小森人志と言う男――③

「女だ……」


 しかも二人……。


 保険の営業か? まずそれが、小森の脳内に浮かびあがった。


「いや、それはない……」


 しかし、すぐに自身でその考えを否定する小森。


「営業は髪染めたりしねえだろ」


 何故なら女のうちの一人は、赤い髪をストレートにおろしていたのだ。

 気の強そうな美人で、おまけに巨乳――。


 もう一人のほうは黒い髪をポニーテールに結んだ、いかにも身持ちが堅そうって感じの女だった。

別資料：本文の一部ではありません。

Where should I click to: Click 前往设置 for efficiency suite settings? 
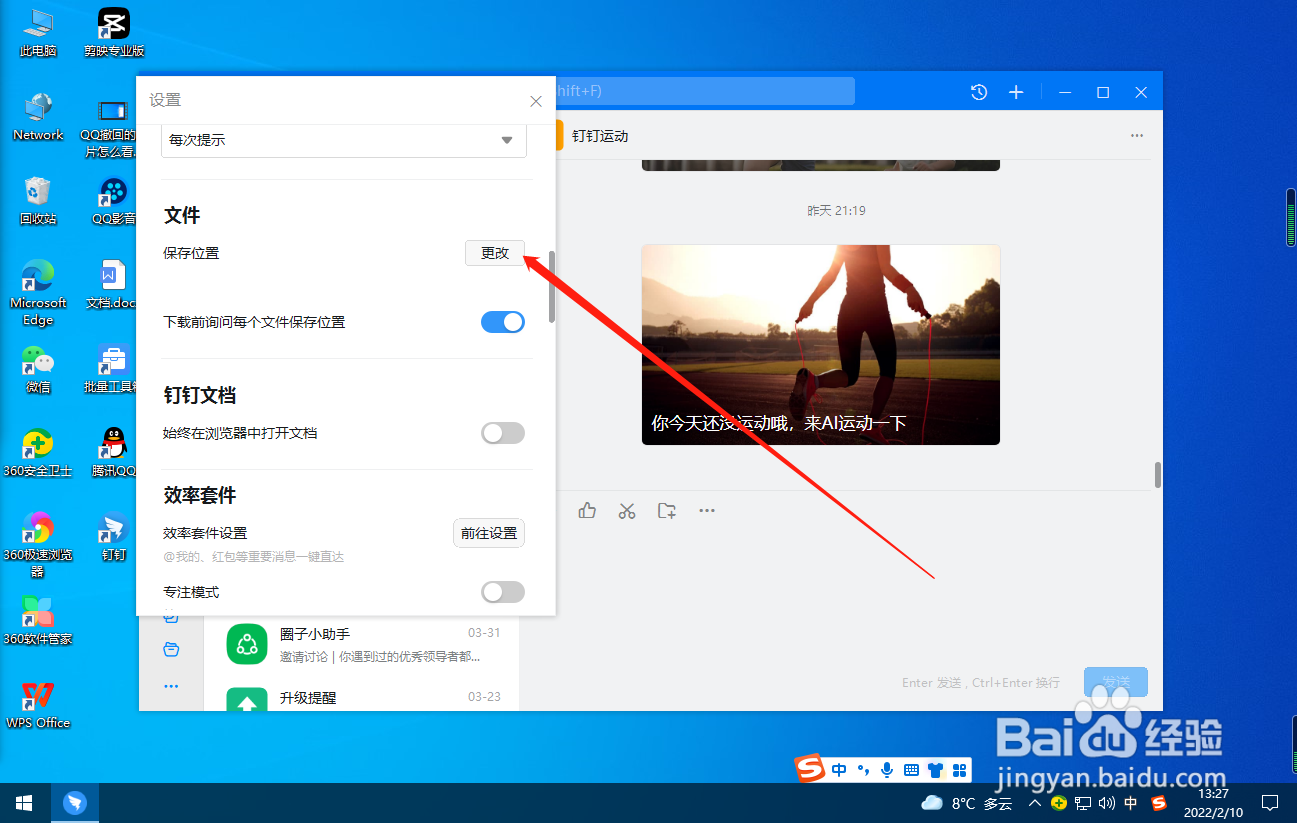coord(488,532)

 隣の20代くらいの赤髪のほうに比べ、黒髪の子はさらに一回り若そうな容姿。

 ワンチャン10代かもしれないと、その時小森は思った。


「それじゃあ、宗教の勧誘か……?」


 女日照の小森にとっては、それ以外に考えられなかった。


「すみません。僕、腹イタでトイレに籠っている時以外は無神論者なんです。だから、お引き取りお願いします」


 ドアを開けた小森は、独特な感性と丁寧な言葉遣いで二人に応対した。


「ん? 無神論者……? あぁ、すまない。宗教かなんかと勘違いさせてしまったな」


 小森の言葉に、赤髪の女が男勝りな口調で答える。


「わたしたちは日本冒険者協会、直属の者なんだ。国内で三人しかいないXランクである君に折り入って頼みがあって、ここに来たんだ」


「えっ!? 日冒の人?」


 赤髪の女の言葉に驚いた様子の小森。

 日本冒険者協会――通称、日冒。ダンジョンや、出現する魔物。登録している冒険者やその者が持つスキルなど、日本の冒険者業の全てを管轄する国営の組織。

 小森が日本で冒険者業を出来ているのは、この組織が発行する冒険者ライセンスのおかげだ。


 言うなれば日冒は、日本に所属する全冒険者にとっては絶対の存在。

 それの直属となれば尚のこと、企業に所属している社員がその会社の社長に逆らえないように無下な対応は取れない。


 そんな小森が次に取った行動は……。


「あ、そうなんすね。僕、今からゲームするんで頼みごとは他の人に願いします」


 私情の優先だった。

 小森は日本最高峰のXランク。故に媚びへつらうようなことはしない。

 何故なら自分が最強だと自負しているからだ。


「そうか、すまない……。ただ、こちらの頼みも緊急なものなんだ。有楽町にXランクのモンスターが出現したのは知ってるか?」


「えぇ、知っていますよ」


「なら、話は早い。同じランクである君に、そのモンスターの討伐を依頼したいんだ」


「拒否します」


 赤髪の女の頼みにきっぱりと言い切る小森。


「モンスターは極めて強力なんだ。このままだと町が……、いや下手したら日本そのものが崩壊しかねない。頼む! 何でもするから、力を貸してくれないか?」


「ん? 何でもする?」


 今までそっけない態度を取っていた小森だったが、この一文に反応を示した。


「あぁ、わたしたちに出来ることならば……」


「それじゃあ……」


 二人を頭のてっぺんから足先まで、品定めするような視線で見る小森。

 舌なめずりしているのを悟られぬよう、小森は手で口元を隠していた。